Radiomics is a new workflow that extracts high-throughput data from medical images called radiomic features. Radiomic features may show a very high correlation with the treatment outcome. Many publications on radiomics have demonstrated the role of radiomic features in the diagnosis and prognosis of the disease in many cancer types [11,12,13,14,15,16,17]. Many researchers have demonstrated the role of radiomics in prediction model development and treatment outcome prediction [10]. Aerts, He et al. in their study have demonstrated the potential of radiomic features in the prediction of the overall survival in NSCLC patients [18]. A study by He et al. showed the use of radiomic features in the prediction of progression-free survival in lung cancer [19]. In a similar study, Tunali et al. developed a prediction model to predict local recurrence [20]. Nevertheless, several studies have shown the importance of radiomic signatures in the prediction of various clinical endpoints, and many studies have also raised concerns about the stability of radiomic features [20,21,22]. The stability of radiomic features is often assessed by measuring similarities in feature values in repeatability (test–retest) and reproducibility studies. It is of utmost importance generalizing the radiomic-based prediction model across the clinic and worldwide.
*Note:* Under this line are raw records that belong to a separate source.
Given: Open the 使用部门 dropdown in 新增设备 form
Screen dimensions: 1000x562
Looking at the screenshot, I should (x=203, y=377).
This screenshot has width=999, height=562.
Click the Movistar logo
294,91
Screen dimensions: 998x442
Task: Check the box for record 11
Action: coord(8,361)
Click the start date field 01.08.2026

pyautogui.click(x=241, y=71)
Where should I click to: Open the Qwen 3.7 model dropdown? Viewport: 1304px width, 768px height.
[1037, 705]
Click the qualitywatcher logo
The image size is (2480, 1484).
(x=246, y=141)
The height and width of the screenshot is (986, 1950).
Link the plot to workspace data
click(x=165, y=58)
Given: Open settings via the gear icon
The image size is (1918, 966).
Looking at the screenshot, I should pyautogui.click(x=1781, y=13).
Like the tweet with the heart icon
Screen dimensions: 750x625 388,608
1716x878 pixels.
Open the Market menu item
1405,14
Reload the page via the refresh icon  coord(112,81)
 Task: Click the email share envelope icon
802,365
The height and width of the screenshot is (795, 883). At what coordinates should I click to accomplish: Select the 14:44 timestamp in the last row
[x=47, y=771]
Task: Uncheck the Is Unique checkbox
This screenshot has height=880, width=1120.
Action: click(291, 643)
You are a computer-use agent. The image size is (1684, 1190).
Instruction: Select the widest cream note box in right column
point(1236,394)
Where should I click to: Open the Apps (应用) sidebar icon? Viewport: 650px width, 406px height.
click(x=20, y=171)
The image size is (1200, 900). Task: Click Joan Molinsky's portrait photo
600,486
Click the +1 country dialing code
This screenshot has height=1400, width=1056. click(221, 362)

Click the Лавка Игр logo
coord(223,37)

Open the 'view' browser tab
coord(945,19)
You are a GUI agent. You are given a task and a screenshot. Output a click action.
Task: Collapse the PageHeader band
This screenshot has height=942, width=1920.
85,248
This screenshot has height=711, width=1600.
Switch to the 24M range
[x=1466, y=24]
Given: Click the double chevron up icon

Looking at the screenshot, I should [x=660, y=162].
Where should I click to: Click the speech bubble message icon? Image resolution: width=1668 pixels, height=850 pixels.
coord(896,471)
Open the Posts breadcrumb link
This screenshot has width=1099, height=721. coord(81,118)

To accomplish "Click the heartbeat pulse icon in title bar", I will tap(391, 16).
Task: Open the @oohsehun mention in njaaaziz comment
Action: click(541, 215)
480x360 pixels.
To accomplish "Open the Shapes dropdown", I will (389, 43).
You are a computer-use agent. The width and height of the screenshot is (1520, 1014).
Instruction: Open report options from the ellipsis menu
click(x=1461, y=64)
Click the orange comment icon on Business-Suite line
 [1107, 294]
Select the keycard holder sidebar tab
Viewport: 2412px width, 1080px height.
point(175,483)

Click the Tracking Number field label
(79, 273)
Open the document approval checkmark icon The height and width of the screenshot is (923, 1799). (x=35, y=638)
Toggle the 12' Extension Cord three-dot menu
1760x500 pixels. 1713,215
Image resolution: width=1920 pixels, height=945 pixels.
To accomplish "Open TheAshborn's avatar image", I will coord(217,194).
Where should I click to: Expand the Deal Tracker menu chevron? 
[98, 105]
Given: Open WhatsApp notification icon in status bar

The stability of radiomic features depends on various factors like differences in imaging equipment, imaging parameters or protocols, image reconstruction algorithms, tumor delineation, and pre-processing steps of radiomic feature extraction. The instability of radiomic features has been identified to be a key issue with the generalization of the radiomic-based prediction model [20,21,22]. Several studies have been performed to identify robust radiomic features among the many features extracted from medical images [20,21,22]. In our earlier repeatability and reproducibility study, we have identified robust radiomic signature on phantom and clinical cohort [21]. In this study, we aim to develop and validate those robust radiomic signatures for the overall survival prediction in non-small cell lung cancer patients.

Material and Method

The study was approved by the Institution Ethics Committee (IEC) (IEC-2) of our hospital as a retrospective study. A consent form waiver is provided by the same IEC as an institutional policy. All the data of the patients were kept confidential.

Patients

TMH Dataset

Two hundred patients of non-small cell lung carcinoma (NSCLC) who underwent treatment with a combination of surgery, chemotherapy, and radiotherapy in our hospital from January 2012 to January 2017 were included in this study. The pre-treatment CT or PET/CT scans of these patients was extracted from the hospital PACS and was included. Similarly, clinical data were extracted from the hospital information system (HIS). Patients’ demographic data are shown in Table 1.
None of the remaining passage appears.